I am developing an application with a flight search API (Multicom FindAndBook), which returns the large results based on the given input.
My problem is how can I filter the returned data (Price, Arrival Time, Departure Time, Number of Stops and Airline Name) ? I found the three solutions for the filtering
1) Filtering the data at client side using jQuery
But here I am filtering the data with jQuery but I am facing difficulty to paginate the filtered data.
2) Making the Ajax request to the server to filter using PHP
But it is taking more time to load the data.
3) Dumping the search results into WebSQL database and filtering the data at client.
Here I can filter the data but is it the proper way to filter data from the local database?
Can anyone tell me which is the proper way to get the high performance?
Edit:
The API is not providing the filtering but it is taking much time for every filter request (up to 30 sec). I decided that better to get the all the search data and do the filtering on the result data.

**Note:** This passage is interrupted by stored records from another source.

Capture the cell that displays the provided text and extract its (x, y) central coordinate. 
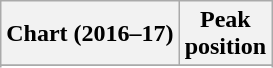
Chart (2016–17) (90, 34)
Peak position (225, 34)
Return [X, Y] of the center of cell containing provided text 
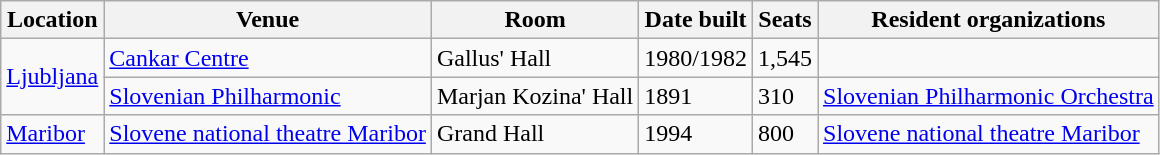
800 [784, 134]
Seats [784, 20]
Ljubljana [52, 77]
Resident organizations [989, 20]
Grand Hall [534, 134]
1891 [696, 96]
Room [534, 20]
Marjan Kozina' Hall [534, 96]
Gallus' Hall [534, 58]
1980/1982 [696, 58]
Maribor [52, 134]
Location [52, 20]
Date built [696, 20]
Slovenian Philharmonic [268, 96]
1994 [696, 134]
Slovenian Philharmonic Orchestra [989, 96]
Venue [268, 20]
310 [784, 96]
1,545 [784, 58]
Cankar Centre [268, 58]
Scan for the cell matching the given text and deliver its (x, y) coordinate at center. 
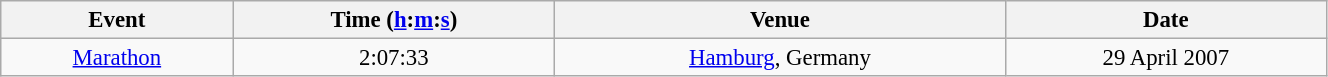
Event (117, 20)
Venue (780, 20)
2:07:33 (394, 58)
Date (1166, 20)
Marathon (117, 58)
Time (h:m:s) (394, 20)
Hamburg, Germany (780, 58)
29 April 2007 (1166, 58)
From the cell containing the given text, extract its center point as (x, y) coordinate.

This is the Fiddle for my jQuery filtering:
$(function () {
var minPrice = 299,
maxPrice = 1099,
$filter_lists = $("#filters ul"),
$filter_checkboxes = $("#filters :checkbox"),
$items = $("#computers li.system");
$filter_checkboxes.click(filterSystem);
$('#slider-container').slider({
range: true,
min: minPrice,
max: maxPrice,
values: [minPrice, maxPrice],
slide: function (event, ui) {
$("#amount").val("$" + ui.values[0] + " - $" + ui.values[1]);
minPrice = ui.values[0];
maxPrice = ui.values[1];
filterSystem();
}
});
$("#amount").val("$" + minPrice + " - $" + maxPrice);
function filterSlider(elem) {
var price = parseInt($(elem).data("price"), 10);
console.log(price);
return price >= minPrice && price <= maxPrice;
}
function filterCheckboxes(elem) {
var $elem = $(elem),
passAllFilters = true;
$filter_lists.each(function () {
var classes = $(this).find(':checkbox:checked').map(function () {
return $(this).val();
}).get();
console.log('classes', classes);
var passThisFilter = false;
$.each(classes, function (index, item) {
if ($elem.hasClass(item)) {
console.log('hasClass', item);
passThisFilter = true;
return false; //stop inner loop
}
});
if (!passThisFilter) {
passAllFilters = false;
return false; //stop outer loop
}
});
return passAllFilters;
}
function filterSystem() {
$items.hide().filter(function () {
return filterSlider(this) && filterCheckboxes(this);
}).show();
}
});
I would go with 1st option and make it work. Other two are kind of hacks to achieve something that can be achieved in plain javascript. If there is no default jquery feature to do this which i doubt, You should store your data in javascript variable before displaying it on UI. Every time you change filters or sorting create your subset from original saved data. Pagination is simple all you have to do is get the total count of your subset of filtered data and render page nos. Math.ceil(tatalcount/pagesize) with each page click you would know the index of your subsuet of data and fetch acvordingly. I can only provide approach you need to code it yourself. But as isaid other two approches are not efficient.